El artefacto estalla y Dorsey rompe el discordante silencio que sigue para decir:

—Bien, maldita sea, chicos, ya se divirtieron lo suficiente. Siempre digo que no puedes confiarles petardos a los hombres. Se excitan y se vuelven locos. ¿Ven el desastre que hicieron? Ábranse, maldita sea. —Avanza por el césped y empuja a Hugh y a Simon hacia la casa—. Vamos, siéntense. Los dos. A partir de ahora yo seré la pirotécnica.

—¿Qué estás haciendo, tía Dorsey? —grita Tina.

—Ahora me encargo yo, cariño. Nos toca a las mujeres.

—Aguafiestas —musita Simon—. Todavía nos quedan el cuartel de los marines, las barracas de solteros y la torre de transmisión de la Agencia de Información de los Estados Unidos, y el autobús lleno de monjas y la flotilla de misioneros. Estuviste de acuerdo, cariño —se queja—. Es realismo. Es muy contemporáneo.

—No estuve de acuerdo —dice Dorsey—. Solo quieres verme avergonzada. Y quieres aterrar a los niños.

—Pero si les encanta.

—Cállate —dice Dorsey—. No seas canalla. Siéntate y come algo. Hace un momento vi por ahí unos caramelos. Que hoy sea una fiesta norteamericana no quiere decir que debas ser irónico. Bueno, ¿dónde están esos malditos cohetes?

—Ahí, en la caja —señala Laurie.

—Vamos, Laurie —dice Dorsey, tomando del brazo a su cuñada—. No podemos confiar en los hombres para esto. Acabaríamos con una guerra entre manos. Vamos.

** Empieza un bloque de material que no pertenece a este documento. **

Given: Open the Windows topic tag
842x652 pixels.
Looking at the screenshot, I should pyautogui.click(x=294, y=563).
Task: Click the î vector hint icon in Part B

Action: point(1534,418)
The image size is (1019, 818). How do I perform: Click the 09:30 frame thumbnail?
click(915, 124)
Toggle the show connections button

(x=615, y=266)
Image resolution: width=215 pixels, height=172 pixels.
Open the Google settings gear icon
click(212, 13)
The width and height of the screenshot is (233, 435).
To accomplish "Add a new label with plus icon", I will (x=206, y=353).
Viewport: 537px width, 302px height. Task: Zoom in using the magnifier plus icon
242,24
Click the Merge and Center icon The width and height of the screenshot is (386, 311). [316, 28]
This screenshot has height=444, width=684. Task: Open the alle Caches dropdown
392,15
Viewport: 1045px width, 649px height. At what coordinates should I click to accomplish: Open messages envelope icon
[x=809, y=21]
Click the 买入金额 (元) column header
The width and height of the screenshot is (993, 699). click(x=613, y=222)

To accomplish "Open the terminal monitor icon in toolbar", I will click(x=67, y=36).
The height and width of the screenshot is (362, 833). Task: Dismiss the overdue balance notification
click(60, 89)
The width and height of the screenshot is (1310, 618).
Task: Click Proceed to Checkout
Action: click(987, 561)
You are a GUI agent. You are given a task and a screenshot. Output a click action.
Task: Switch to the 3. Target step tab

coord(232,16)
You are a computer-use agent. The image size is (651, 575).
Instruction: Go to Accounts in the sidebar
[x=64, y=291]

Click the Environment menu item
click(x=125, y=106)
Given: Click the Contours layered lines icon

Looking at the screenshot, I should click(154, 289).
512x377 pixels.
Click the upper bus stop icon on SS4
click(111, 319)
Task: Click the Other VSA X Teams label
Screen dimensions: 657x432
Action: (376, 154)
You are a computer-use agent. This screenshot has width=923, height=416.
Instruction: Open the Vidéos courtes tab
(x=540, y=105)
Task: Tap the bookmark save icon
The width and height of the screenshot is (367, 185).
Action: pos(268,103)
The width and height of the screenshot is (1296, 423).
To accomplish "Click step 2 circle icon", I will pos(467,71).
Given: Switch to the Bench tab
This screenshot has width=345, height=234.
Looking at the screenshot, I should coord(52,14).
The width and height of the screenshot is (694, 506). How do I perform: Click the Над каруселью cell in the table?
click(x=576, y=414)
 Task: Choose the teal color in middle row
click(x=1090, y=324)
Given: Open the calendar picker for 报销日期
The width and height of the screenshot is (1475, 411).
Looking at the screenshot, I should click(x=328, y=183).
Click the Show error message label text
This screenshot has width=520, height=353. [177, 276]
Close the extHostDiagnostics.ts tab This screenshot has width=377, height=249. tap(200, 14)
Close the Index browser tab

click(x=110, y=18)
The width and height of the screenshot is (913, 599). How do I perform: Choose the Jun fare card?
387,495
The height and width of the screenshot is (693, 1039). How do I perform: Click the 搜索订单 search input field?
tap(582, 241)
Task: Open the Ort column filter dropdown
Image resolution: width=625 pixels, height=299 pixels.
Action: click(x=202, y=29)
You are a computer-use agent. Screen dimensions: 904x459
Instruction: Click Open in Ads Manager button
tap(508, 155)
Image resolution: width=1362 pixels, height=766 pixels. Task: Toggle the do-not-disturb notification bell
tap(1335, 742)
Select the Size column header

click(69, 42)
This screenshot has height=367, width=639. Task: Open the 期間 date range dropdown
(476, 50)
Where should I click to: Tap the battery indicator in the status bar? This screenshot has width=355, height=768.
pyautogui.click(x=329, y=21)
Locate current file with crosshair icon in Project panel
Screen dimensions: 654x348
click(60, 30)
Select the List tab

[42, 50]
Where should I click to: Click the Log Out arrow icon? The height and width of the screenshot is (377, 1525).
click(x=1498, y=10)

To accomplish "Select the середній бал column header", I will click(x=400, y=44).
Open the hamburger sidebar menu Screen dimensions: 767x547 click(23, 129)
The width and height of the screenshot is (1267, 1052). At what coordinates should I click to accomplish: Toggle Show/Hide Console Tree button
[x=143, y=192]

Hugh mira a Simon, ahora sentado con Noah en la hierba, bajo el tilo. Juntos forman una estampa tan serena y tradicional —la de un padre con su hijo un 4 de Julio—, que Hugh querría fijarlos ahí para siempre.

Dorsey ha llevado a Laurie al fondo del jardín y está haciendo gestos con la mano, como si repartiera cartas de blackjack. Laurie responde con varios gestos similares, corre a la casa y regresa con una botella de Coca-Cola vacía en la mano izquierda y varios clavos en la derecha. Dorsey ha colgado un Farolito Feliz del tendedero, enciende una Bomba Zumbante que deja un chispeante reguero de color añil y finaliza con una detonación que hace vibrar la ventana del baño justo detrás del lugar donde está sentado Hugh.

—Bueno, todo el mundo preparado —dice Dorsey—. Vamos a lanzar un crisantemo.

—¿Qué es un crisantemo? —pregunta Tina a su padre.

Antes de que Hugh pueda replicar, el Farolito Feliz que cuelga del tendedero empieza a girar, irradiando nieve, semillas y chispas de fuego; el farolito cae y, del interior del papel blanco doblado, saltan chispas como inquietos insectos que corretean antes de desvanecerse.